From wealthy Islamic radical to the most wanted

Kenyans pray at the bomb blast site in Nairobi.  A powerful bomb tore through a building adjacent to the US embassy in 1998, claiming more than 200 lives. [PHOTO: FILE/STANDARD]

By MOSES MICHIRA

Kenya: An attack on the US embassy in Nairobi exactly 15 years ago today raised the profile of Osama bin Laden from a wealthy Islamic radical to the top of the list of most world’s wanted terrorist.

A powerful bomb tore through a building adjacent to the US embassy in Nairobi, claiming more than 200 lives. Another 5,000 were left with serious injuries. Intelligence reports and Kenya’s Government own investigation pointed a finger at Al Qaeda and days later; bin Laden was fingered out as the mastermind. The hunt for bin Laden had been initiated and lasted nearly 13 years.

The attack also left indelible scar in the lives of thousands more in families that were directly affected by the explosion that caused heavy damages to ten of other buildings including the Cooperative Bank headquarters.

Victims of the bombing were caught in the crosshairs of a much bigger war between the US and Islamic extremists keen on damaging Western interests around the World, and the Kenyan US embassy was an easy target.

Several other terrorist attacks were laid at the doorstep of Al-Qaeda and its sympathizers. They included the attack on the US navy ship USS Cole on October 12 2000, while it was harbored at the Yemen port of Aden. Seventeen American sailors were killed and 39 injured. It marked the deadliest attack against a United States Naval vessel since 1987.

Several other attacks followed in quick succession over the years. But the most spectacular and deadliest attack was the New York twin towers using commercial jet liners that took terrorism to a whole new level. Over 3,000 people died in that attack that took bin Laden to the top of the list of US intelligence targets.

The trail for Bin Laden grew cold after he was cornered by a special unit of the US army in Tora Bora and escaped shortly after the invasion of Afghanistan in 2001. The hunt lasted for over a decade with Bin Laden releasing occasional audiotapes and commenting on current issues. Most of his veiled attacks were targeted at the US, a nation he described as “the great Satan”.

On Monday, May 2 2011, the hunt and attack on Geronimo - a code name for bin Laden was launched following credible US intelligence that he had been sighted and tracked down to a nondescript compound in Abbottabad city – Pakistan. US President Barrack Obama sanctioned the operation.

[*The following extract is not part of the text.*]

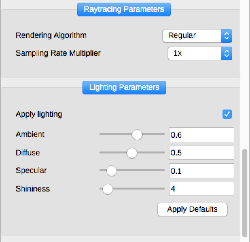Screen dimensions: 250x242
Task: Click the vertical scrollbar thumb
Action: [x=245, y=193]
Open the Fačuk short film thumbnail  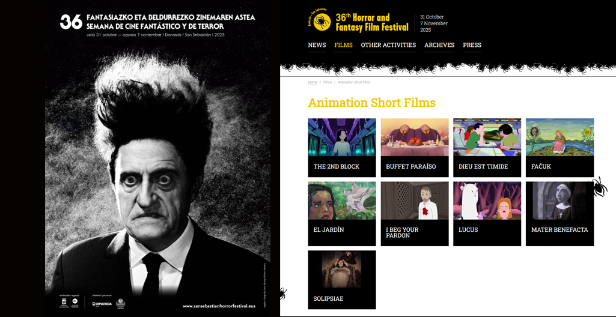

The operation found its target and Bin laden was killed during the operation. Details of his killing and the subsequent burial of his bullet-riddled body at sea reveal that the operation was executed with high precision lasting no more than 40 minutes.

The mission involved about 25 soldiers from an elite Navy seal team six squad who flew in from a US-base inside Afghanistan aboard four helicopters, touching down on the hideout at around midnight- local time. The operation, code-named Operation Neptune Spear was carried out in a Central Intelligence Agency-led operation. Participating units included the U.S. Army Special Operations Command’s 160th Special Operations Aviation Regiment and key CIA operatives.

Intelligence sources indicate that there was gunfire immediately the Navy SEALs landed on the compound, fired by one of bin Laden’s aides to prompt an all-out response from the Americans.  After about five minutes of heavy exchange, bin Laden was killed with two shots to his head. President Obama and other top US officials were following the raid from the situation room of the White House.

Bin Laden had been living with his family in the hideout for years, shaking off any intelligence out to find him by embracing a series of gimmicks including donning a cowboy hat while he was out tending to his garden, according to reports.

The quiet neighbourhood also meant that there was minimal interaction between neighbours, even though the al Qaeda number 1’s compound had high walls about five metres high.

But even then, the fugitive was hardly in the outdoors and is thought to have spent most of his days as a dotting grandfather to more than ten children who hardly ever left the compound.

His wife was forced to feign deafness when she went to deliver at a nearby hospital to conceal the fact that she spoke Arabic, which could have given bin Laden away.  US revealed that it had hired doctors to trace bin Laden’s DNA through a possible contact with his family members that they could have treated after it was confirmed that he had left Afghanistan and was living in Pakistan.